April/May 1999
APPLICATION DEVELOPMENTComputer-Driven Conversational Dialogs Present Challenges for Speech Application Designers
By James Larson
Many speech developers spent long hours trying to eliminate the "talking robot" phenomenon that experts once thought was the major log jam for the acceptance of speech-centric applications. As a result, speech applications now "sound" right. Today’s text-to-speech applications are sometimes mistaken for human beings and speech recognition applications no longer require that users speak "discretely" but instead allows users to speak "continuously" without pausing between each individual word.
While that success has certainly cleared a major hurdle toward the acceptance of speech, true interactive dialogs, as when two people converse over coffee, or more importantly, as when two people discuss a purchase, has been difficult for computers to duplicate. In retrospect, it is probably not a surprise to find that speech is easier to attain than conversation.
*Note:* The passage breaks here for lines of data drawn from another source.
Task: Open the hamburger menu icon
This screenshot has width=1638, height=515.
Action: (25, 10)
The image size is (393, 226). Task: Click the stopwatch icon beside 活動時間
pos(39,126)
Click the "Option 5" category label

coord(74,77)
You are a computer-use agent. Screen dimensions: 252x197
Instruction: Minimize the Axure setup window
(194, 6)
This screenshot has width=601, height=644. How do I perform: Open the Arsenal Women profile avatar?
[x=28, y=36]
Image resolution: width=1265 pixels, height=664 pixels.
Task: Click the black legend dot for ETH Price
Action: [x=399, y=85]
Conversational speech occurs when two participants, either two people or a person and a computer, take turns speaking with each other. Examples of conversational speech between a person and a computer include:
Many new speech applications are being developed using computer-driven dialogs. Computer-driven conversational dialogs are especially popular in telephony applications, where the user is asked a sequence of questions, each requiring that the user respond with a simple word or phrase. This type of dialog has two technical benefits. First, it forces the user to concentrate on answering a specific question rather than leaving the user to guess how to inform the system of his/her request. Second, it enables the speech recognition system to recognize, at each point in the dialog, a small number of words and phrases, rather than all words in a large vocabulary. A third benefit results from recent improvements in speech recognition, which replace DTMF (touchtone) input and dialogs in the form of "for accounting, press one; for customer service, press two,…"
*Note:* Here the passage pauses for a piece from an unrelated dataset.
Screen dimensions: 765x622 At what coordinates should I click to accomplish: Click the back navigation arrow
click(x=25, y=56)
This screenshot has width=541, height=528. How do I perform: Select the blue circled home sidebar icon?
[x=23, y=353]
Computer-driven conversational dialogs present some interesting challenges for the speech application designer, including how to phrase a question so it can be easily and quickly answered with a word or short phrase, and how to assist the user in determining an acceptable answer to each question asked.
Dialog Problems
"Would you like to buy it?" is a simple question that users should be able to answer. But in applications using speech recognition systems, obtaining an answer to a question like this can be difficult. Here are some problems an application developer may encounter:
To obtain the answer to a yes/no question, the application developer needs to specify a dialog that allows interrupts, accepts alternative phrases as responses, prompts users who do not respond, rephrases questions when users ask for help or enter inappropriate responses, and avoids hyperarticulation. User testing is required to fine-tune dialog components to find the length of the time-out period, capture the phrases used to respond to the question, refine the follow-up questions, and develop an appropriate strategy for dealing with hyperarticulation.
Reusable Dialog Components
Fortunately, much of the dialog component for "Do you want to buy it?" can be reused in other yes/no questions. However, some specifications may change. For example, the initial question and its various re-phrasings will need to be changed, as well as some of the acceptable user responses. But most of the structure of the dialog component remains the same.
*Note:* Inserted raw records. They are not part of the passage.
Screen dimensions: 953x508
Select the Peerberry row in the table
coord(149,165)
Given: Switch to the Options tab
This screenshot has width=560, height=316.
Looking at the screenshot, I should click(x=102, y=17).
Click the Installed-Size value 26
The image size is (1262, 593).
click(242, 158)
While it is tempting simply to copy and edit the code for the question, "Do you want to buy it?," a better approach is to modularize the code. This is done by isolating the initial question and its various re-phrasings, confirmations, and acceptable responses as parameters for a module that is invoked for every yes/no question in the application. This module is an example of a reusable dialog component.
Controls, such as pull-down menus, radio buttons, and editing boxes, have made a tremendous impact on graphical user interfaces. They provide user interface consistency, incorporate proven user interface techniques, and improve ease of application development. Reusable dialog components provide the same benefits to voice-user interfaces, specifically:
Just as several companies create and sell controls, speech venders will create and sell reusable dialog components. For several years, SpeechWorks International (formally named ALTech) has supported several reusable dialog components, called DialogModules,™ that are a part of the SpeechWorks product. DialogModules™ are high-level building blocks that implement frequently-used dialog components. Developers can quickly assemble and integrate DialogModules™ into conversational speech applications. Currently, the following SpeechWorks DialogModules™ are available:
Some SpeechObjects™ are relatively simple, such as a Date SpeechObject. The Date SpeechObject recognizes when a person says a date in a variety of different formats. Other SpeechObjects™ are compound components that incorporate several SpeechObjects™, such as a Flight Information SpeechObject, which recognizes flight numbers and dates and provides users with the latest schedule of a flight.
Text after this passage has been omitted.